▸ **EXERCISE GOAL**:
Check every line below, and copy those that include "menuitem".
_____
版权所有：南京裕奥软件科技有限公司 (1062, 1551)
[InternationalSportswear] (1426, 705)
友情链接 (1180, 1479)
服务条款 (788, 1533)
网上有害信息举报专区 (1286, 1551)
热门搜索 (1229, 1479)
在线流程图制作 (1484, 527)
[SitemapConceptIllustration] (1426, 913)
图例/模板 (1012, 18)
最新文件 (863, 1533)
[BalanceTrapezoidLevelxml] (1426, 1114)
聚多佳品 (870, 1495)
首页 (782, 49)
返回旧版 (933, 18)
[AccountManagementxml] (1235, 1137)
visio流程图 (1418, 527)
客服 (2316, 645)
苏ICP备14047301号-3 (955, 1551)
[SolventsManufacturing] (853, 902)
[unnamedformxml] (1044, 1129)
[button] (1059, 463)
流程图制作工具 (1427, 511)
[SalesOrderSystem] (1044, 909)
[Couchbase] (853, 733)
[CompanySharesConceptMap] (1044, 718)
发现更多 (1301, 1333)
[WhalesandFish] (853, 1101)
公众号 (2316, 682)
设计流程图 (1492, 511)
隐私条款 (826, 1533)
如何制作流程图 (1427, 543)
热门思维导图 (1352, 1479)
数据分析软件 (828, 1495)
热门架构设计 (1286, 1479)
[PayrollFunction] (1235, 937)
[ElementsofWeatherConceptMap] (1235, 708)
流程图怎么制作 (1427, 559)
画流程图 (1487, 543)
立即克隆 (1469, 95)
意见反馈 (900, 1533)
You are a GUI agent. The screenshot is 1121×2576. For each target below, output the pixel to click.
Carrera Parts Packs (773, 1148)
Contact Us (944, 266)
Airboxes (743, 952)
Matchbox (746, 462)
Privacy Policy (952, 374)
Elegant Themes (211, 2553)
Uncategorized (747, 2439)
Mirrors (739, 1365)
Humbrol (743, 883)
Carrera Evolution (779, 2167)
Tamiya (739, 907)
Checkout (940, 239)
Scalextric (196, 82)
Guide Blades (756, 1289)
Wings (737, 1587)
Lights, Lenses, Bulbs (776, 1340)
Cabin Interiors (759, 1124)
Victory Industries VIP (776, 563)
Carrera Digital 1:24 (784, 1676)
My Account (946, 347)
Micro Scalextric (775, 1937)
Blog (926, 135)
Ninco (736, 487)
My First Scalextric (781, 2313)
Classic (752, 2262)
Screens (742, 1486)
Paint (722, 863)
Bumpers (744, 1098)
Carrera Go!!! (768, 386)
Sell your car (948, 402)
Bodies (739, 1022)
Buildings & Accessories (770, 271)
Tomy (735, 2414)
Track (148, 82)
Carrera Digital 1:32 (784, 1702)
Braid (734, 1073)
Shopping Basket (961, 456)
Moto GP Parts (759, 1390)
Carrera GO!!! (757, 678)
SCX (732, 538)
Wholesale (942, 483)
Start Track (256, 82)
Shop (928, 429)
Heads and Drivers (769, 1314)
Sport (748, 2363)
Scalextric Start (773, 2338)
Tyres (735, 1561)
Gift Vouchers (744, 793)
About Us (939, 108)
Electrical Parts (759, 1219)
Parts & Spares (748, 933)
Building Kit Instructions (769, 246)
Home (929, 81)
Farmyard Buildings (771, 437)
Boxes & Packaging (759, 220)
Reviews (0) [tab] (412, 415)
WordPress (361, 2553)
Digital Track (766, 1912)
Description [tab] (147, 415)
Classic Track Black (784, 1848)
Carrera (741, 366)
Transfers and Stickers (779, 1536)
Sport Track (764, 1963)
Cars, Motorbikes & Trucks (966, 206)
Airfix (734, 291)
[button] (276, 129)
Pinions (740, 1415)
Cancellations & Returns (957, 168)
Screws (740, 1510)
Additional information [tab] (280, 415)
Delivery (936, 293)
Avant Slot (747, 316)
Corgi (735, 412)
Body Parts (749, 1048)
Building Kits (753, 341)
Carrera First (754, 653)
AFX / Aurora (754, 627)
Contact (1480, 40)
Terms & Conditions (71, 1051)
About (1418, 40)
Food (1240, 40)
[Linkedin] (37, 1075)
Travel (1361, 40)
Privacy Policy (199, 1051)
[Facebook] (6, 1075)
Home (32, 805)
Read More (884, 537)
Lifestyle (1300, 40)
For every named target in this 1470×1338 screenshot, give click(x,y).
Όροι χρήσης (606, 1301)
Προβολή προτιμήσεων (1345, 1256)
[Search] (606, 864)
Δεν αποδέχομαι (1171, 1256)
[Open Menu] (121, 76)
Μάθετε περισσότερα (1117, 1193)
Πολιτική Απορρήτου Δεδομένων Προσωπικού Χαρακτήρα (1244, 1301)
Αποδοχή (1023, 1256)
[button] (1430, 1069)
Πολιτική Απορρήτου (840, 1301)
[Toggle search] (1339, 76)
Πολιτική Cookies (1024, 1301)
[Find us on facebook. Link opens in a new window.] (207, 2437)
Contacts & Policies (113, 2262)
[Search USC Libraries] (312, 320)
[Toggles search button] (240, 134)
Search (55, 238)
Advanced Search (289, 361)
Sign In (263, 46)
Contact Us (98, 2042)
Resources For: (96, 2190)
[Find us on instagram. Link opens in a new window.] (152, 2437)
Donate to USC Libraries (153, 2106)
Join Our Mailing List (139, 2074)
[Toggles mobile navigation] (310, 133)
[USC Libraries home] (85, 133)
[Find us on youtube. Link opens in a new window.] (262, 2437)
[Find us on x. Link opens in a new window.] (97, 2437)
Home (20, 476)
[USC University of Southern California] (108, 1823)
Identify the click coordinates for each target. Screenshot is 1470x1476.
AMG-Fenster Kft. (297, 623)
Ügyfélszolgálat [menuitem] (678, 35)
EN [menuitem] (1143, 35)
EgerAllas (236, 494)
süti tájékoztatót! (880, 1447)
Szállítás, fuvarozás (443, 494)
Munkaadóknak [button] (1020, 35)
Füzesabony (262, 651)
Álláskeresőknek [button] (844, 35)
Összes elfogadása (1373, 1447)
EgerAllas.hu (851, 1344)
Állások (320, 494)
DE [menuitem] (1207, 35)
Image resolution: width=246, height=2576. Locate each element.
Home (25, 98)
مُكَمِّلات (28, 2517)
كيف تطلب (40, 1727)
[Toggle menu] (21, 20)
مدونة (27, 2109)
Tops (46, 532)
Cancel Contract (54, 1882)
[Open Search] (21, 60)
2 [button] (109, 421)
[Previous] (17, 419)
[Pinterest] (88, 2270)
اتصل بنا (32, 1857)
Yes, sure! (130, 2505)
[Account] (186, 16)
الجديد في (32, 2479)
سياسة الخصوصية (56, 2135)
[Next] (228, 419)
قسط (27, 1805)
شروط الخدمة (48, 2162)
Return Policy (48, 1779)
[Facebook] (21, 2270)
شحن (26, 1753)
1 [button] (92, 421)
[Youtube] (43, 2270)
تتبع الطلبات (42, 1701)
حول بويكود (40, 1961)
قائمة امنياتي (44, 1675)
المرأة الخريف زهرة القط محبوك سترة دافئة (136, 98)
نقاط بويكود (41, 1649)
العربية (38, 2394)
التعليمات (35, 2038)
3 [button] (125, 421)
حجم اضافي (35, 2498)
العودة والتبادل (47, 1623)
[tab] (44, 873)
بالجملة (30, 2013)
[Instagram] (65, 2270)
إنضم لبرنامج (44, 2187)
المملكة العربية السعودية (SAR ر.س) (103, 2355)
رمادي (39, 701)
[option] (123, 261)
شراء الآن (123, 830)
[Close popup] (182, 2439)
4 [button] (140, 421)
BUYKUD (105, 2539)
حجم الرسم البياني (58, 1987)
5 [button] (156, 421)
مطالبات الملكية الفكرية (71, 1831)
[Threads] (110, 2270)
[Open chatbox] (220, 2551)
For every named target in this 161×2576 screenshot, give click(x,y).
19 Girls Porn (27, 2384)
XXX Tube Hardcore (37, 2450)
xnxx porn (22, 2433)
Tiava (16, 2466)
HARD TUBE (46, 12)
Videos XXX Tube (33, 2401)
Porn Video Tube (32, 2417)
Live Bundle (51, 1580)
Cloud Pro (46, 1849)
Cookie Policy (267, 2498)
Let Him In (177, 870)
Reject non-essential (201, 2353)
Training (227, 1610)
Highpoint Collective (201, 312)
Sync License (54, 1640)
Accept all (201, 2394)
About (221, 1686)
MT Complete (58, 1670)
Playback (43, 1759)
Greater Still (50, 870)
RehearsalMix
_____
▸ **RESPONSE BELOW**:
Ügyfélszolgálat [menuitem] (678, 35)
EN [menuitem] (1143, 35)
DE [menuitem] (1207, 35)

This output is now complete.